The city`s first charter was signed by James I on 27 April 1613.

This charter established the first Belfast corporation, established markets and enabled parliamentary representation, as well as the appointment of the city`s first `sovereign` – the precursor of the modern Lord Mayor - John Vesey, that year.

“This is a key date in the history of the city and it is important that understanding of the event`s meaning and its commemoration is shared and owned by all the people of Belfast,” commented the city`s present Lord Mayor, Councillor Naomi Long.

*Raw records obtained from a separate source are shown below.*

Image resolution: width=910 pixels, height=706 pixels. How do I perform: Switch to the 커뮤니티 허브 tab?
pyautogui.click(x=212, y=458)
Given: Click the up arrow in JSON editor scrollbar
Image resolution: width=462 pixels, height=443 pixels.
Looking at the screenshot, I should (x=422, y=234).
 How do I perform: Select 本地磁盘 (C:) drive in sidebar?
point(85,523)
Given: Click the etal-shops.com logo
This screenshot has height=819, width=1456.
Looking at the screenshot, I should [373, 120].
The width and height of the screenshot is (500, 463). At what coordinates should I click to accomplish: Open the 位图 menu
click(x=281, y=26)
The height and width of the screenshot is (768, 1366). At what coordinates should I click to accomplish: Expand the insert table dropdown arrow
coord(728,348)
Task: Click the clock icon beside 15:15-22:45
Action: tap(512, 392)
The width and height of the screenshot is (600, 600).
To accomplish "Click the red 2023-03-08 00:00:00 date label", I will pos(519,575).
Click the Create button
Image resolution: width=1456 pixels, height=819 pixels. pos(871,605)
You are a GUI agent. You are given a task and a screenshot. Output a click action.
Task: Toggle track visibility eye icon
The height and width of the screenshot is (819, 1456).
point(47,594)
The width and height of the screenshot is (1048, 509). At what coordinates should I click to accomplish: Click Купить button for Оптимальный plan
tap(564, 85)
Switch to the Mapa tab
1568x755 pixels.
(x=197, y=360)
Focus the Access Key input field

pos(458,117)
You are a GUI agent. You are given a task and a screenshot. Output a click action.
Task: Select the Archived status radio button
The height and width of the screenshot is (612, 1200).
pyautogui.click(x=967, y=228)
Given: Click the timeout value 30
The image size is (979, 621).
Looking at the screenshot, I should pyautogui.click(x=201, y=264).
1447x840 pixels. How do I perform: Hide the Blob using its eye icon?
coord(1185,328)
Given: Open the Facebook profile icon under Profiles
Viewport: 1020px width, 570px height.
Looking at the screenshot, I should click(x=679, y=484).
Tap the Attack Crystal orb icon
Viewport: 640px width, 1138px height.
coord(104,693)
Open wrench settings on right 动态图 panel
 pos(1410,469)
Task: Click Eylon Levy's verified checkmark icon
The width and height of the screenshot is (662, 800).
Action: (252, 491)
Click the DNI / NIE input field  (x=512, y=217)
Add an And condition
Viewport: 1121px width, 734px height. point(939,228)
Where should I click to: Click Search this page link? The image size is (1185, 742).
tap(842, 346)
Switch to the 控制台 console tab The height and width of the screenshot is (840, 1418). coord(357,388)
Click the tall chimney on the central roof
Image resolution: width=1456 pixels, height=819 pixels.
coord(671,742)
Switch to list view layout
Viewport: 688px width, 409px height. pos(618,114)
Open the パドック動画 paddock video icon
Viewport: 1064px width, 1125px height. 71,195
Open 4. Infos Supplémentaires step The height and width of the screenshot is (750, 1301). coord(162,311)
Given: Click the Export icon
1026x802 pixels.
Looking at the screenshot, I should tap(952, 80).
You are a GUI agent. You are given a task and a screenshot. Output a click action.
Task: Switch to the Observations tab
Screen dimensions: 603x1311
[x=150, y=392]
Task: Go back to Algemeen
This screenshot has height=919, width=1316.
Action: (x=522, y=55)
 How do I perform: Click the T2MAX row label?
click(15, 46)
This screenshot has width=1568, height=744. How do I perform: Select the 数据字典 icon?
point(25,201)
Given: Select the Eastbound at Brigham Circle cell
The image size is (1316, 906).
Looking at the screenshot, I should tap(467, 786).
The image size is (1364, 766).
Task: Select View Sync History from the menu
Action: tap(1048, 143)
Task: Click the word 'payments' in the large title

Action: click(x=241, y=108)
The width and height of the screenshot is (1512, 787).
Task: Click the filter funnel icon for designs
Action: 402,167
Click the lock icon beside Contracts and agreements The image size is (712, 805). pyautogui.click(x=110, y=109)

On Wednesday 4 November Belfast City Council hosted a symposium, to help understand the events which lead to the charter, Belfast`s relationship to the Plantation and the wider international context of events at the time.

The symposium, at the Ulster Hall, and the distinguished panel of speakers featured:

• Professor John Belchem, Pro-Vice-Chancellor, University of Liverpool;
• Dr Audrey Horning, Reader in Historical Archaeology at the University of Leicester;
• Dr Danielle Moretti-Langholtz, Director of the American Indian Resource Center at the College of William and Mary in Virginia;
• Professor Tony Gallagher, Head of the School of Education at Queen`s University; and
• Buck Woodard, Manager of the American Indian Initiative at the Colonial Williamsburg Foundation, Virginia and a Muskogee Creek tribal member.

Among the subjects discussed were:

• how Liverpool celebrated its 800th anniversary;
• the engagement of native peoples with the commemoration of the 1607 foundation of the Jamestown settlement in Virginia, which is frequently compared, then and now, to what was happening in Ulster;
• the comparative archaeology of north America and Ulster, and how the physical evidence sometimes challenges our assumptions;
• the broader Irish historical context in which the Plantation happened - and also why Belfast features so little in most accounts of that story.

One of the speakers, Dr Audrey Horning, commented:

“As we look to the future, we also need to revisit what we think we know about the past. History can still surprise. Anniversaries allow us to be open to those hidden or forgotten pasts and to reconsider their meaning in the present and for the future."